YOUR INSTRUCTIONS:
Rewrite the items as a numbered list, from the line with "Task: Click the Ballbesitz % heading" up to and including the line with "coord(283,326)", leaving out blank lines. Omit the pictures from your answer.

----------------------------------------

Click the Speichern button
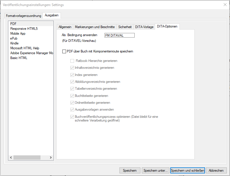230x176 pixels. click(130, 171)
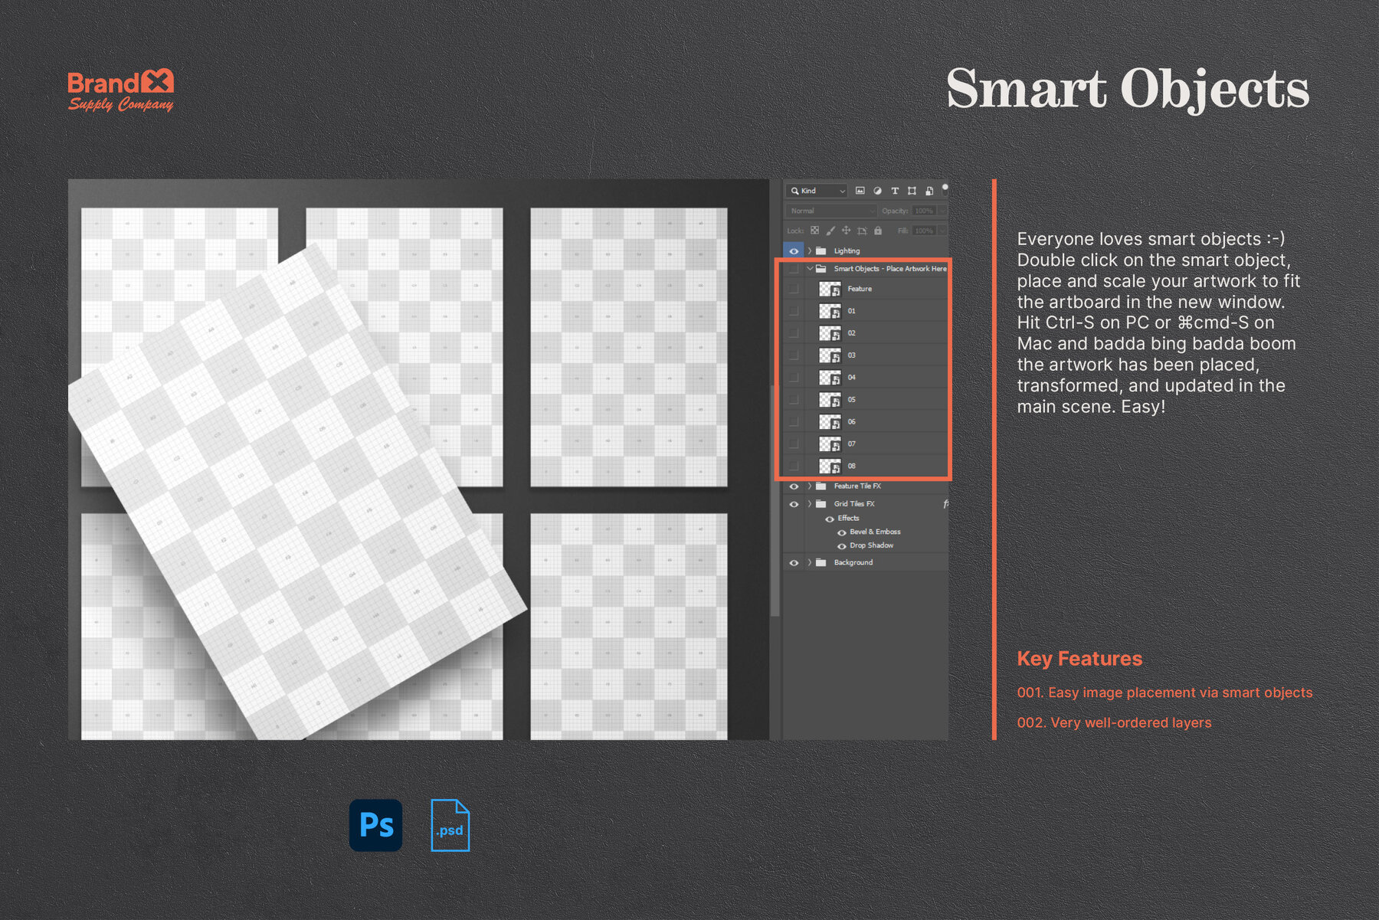The image size is (1379, 920).
Task: Filter for adjustment layers in the Layers panel
Action: coord(877,191)
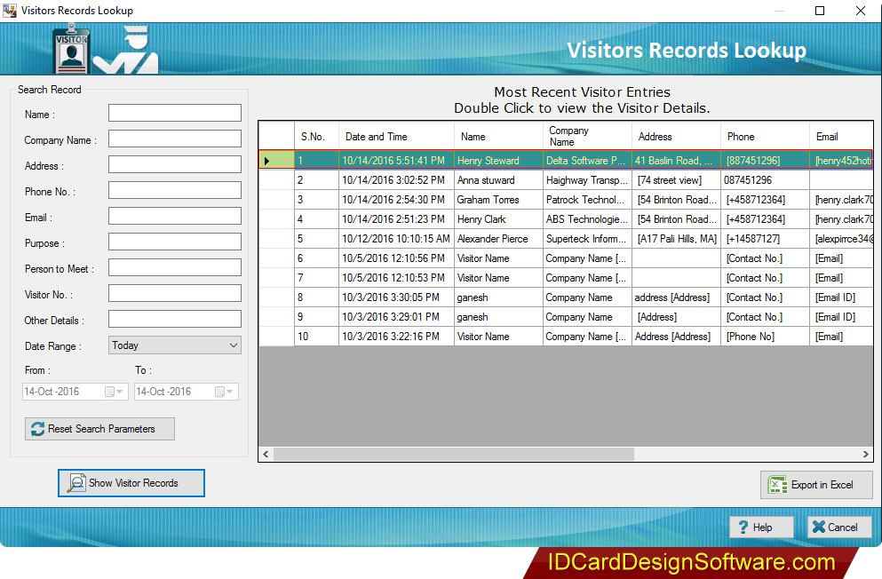Click into the Person to Meet field
This screenshot has width=882, height=579.
(175, 268)
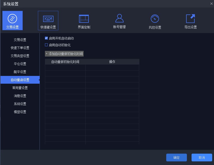Switch to 消息设置 section
Image resolution: width=214 pixels, height=165 pixels.
(20, 96)
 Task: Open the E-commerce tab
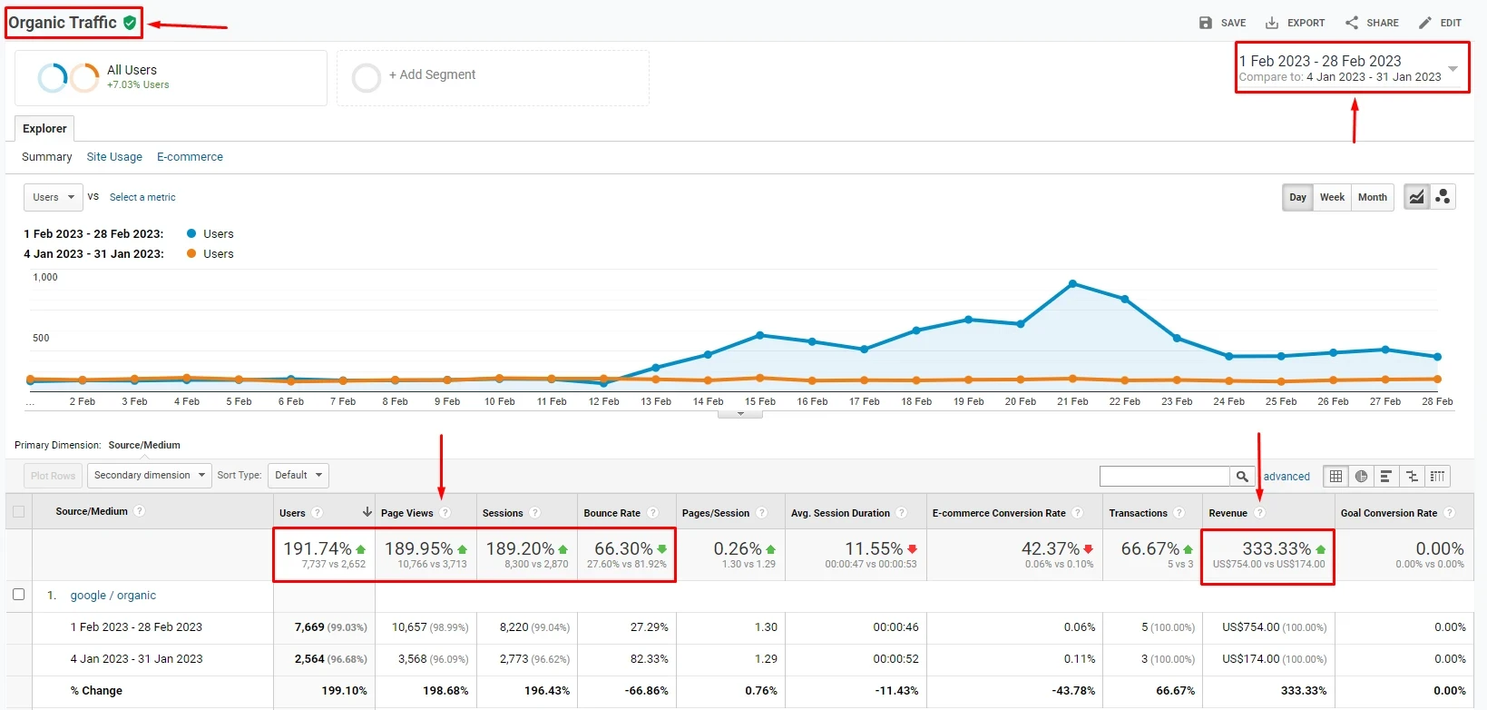click(190, 157)
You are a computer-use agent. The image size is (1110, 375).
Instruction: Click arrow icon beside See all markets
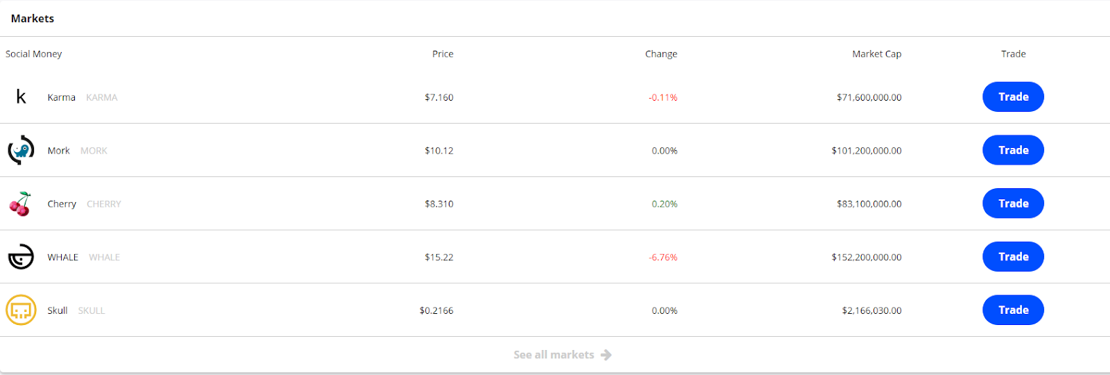606,355
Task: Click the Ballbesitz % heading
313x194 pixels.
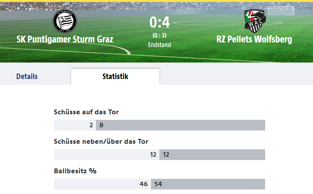Action: pyautogui.click(x=75, y=171)
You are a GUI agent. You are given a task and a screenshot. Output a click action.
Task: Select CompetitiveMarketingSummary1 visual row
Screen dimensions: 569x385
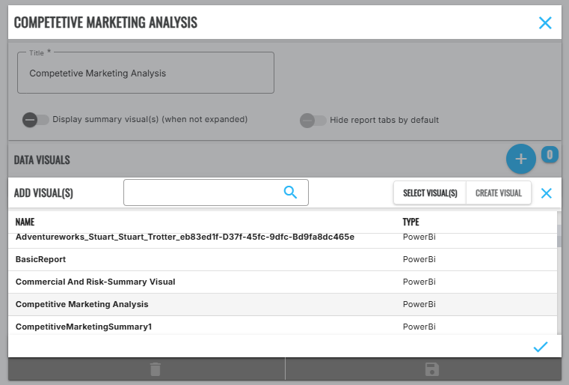coord(283,326)
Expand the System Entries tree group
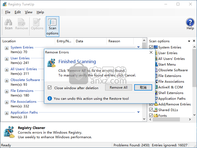 [x=7, y=48]
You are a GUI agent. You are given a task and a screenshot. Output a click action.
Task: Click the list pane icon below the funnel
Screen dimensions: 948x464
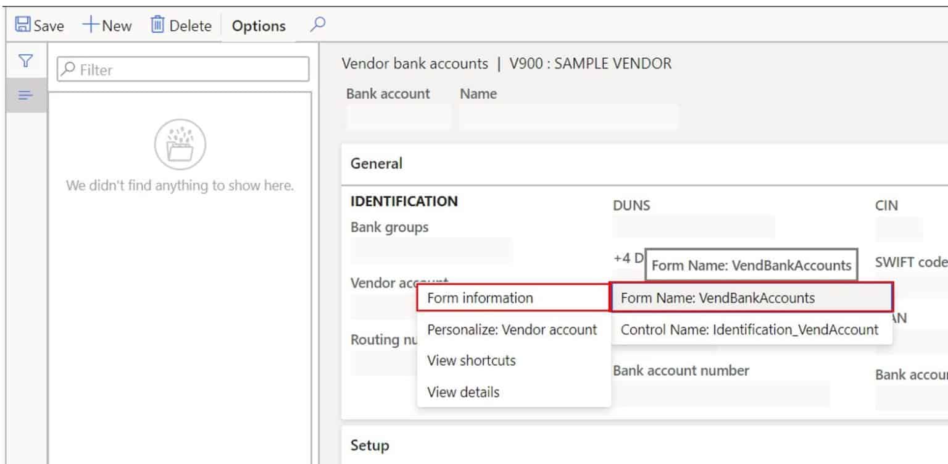pyautogui.click(x=25, y=95)
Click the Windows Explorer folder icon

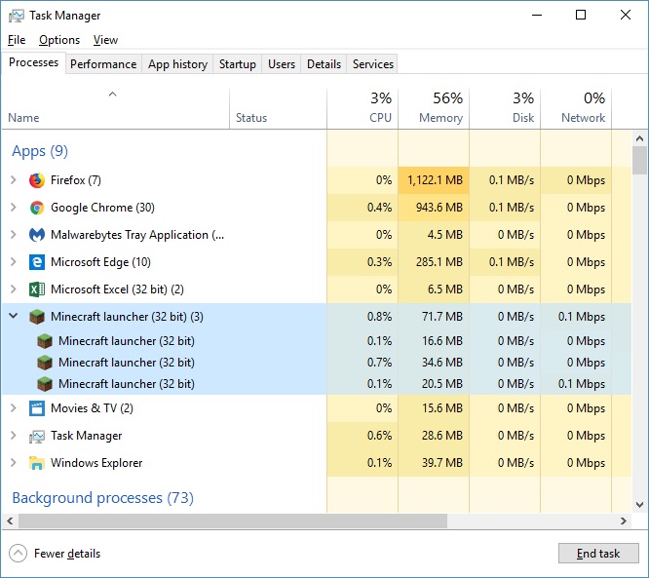pyautogui.click(x=37, y=463)
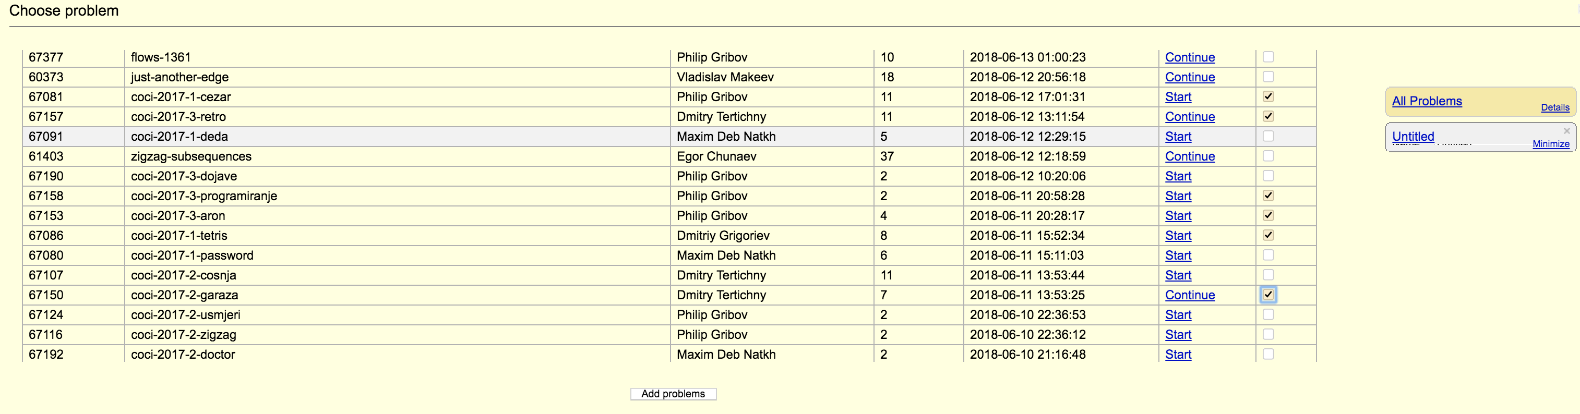Uncheck the coci-2017-1-cezar checkbox

(x=1268, y=96)
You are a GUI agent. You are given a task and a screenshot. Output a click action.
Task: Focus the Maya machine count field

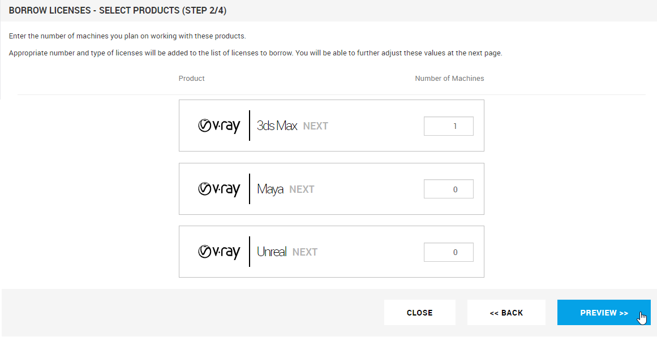448,189
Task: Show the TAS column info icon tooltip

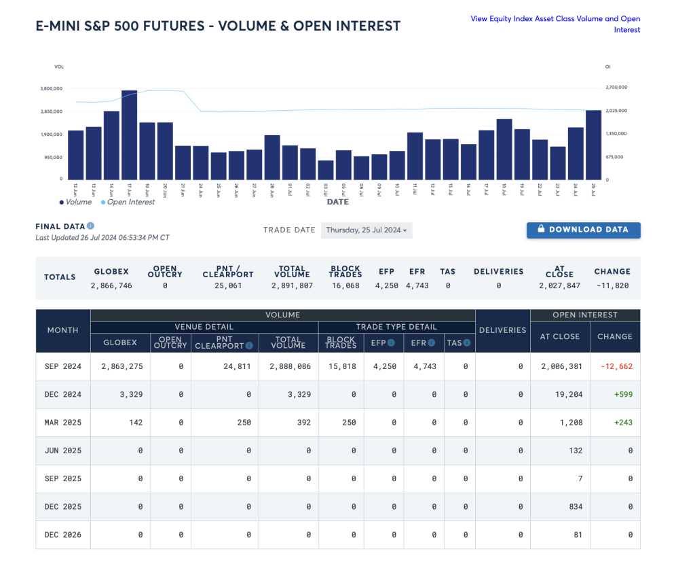Action: [x=468, y=343]
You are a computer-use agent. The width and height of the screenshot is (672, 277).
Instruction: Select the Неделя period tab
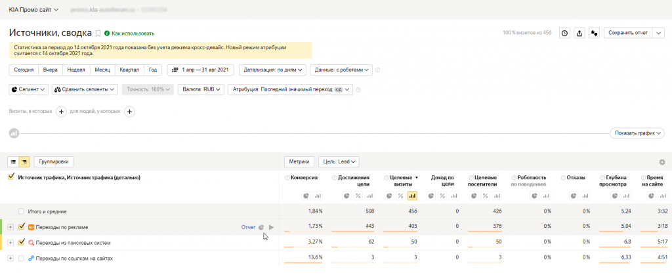pyautogui.click(x=76, y=70)
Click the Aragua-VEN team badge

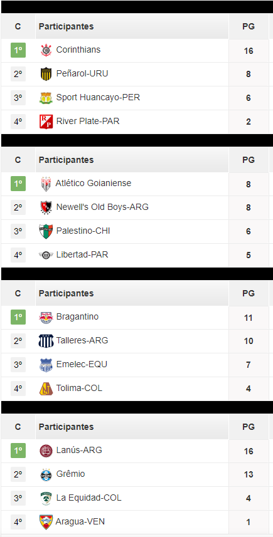(x=46, y=522)
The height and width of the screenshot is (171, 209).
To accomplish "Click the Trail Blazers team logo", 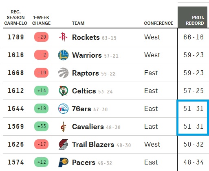I will click(63, 144).
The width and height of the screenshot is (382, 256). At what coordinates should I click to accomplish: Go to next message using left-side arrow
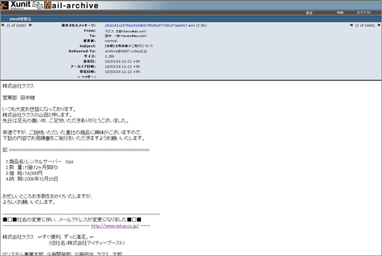pyautogui.click(x=30, y=25)
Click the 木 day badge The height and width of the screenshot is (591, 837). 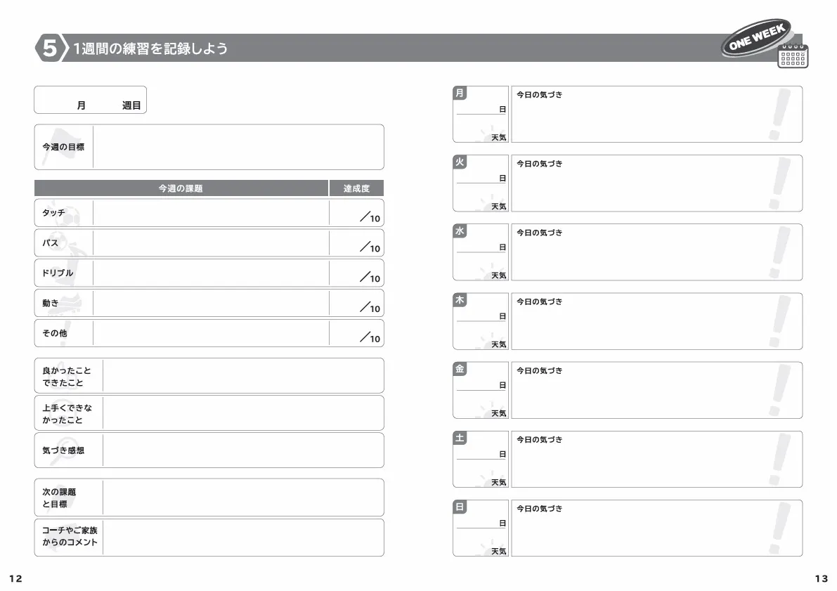tap(460, 300)
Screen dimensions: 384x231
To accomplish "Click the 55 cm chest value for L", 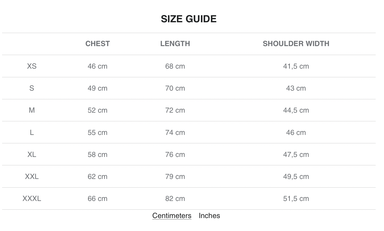I will point(97,133).
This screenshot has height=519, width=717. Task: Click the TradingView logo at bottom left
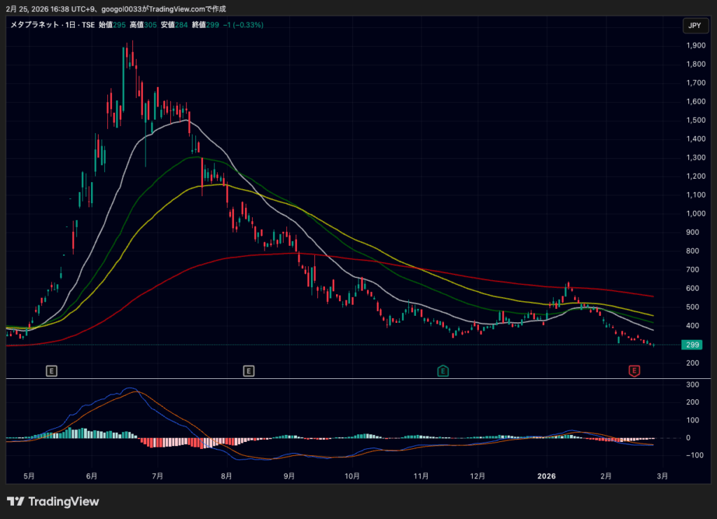53,501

----------------------------------------

SOLUTION FOR THIS EXERCISE:
1. Task: Click the Ballbesitz % heading
2. 313x194 pixels.
3. Action: pyautogui.click(x=75, y=171)
4. You are a GUI agent. You are given a task and a screenshot. Output a click action.
5. Task: Select CompetitiveMarketingSummary1 visual row
6. Screen dimensions: 569x385
7. coord(283,326)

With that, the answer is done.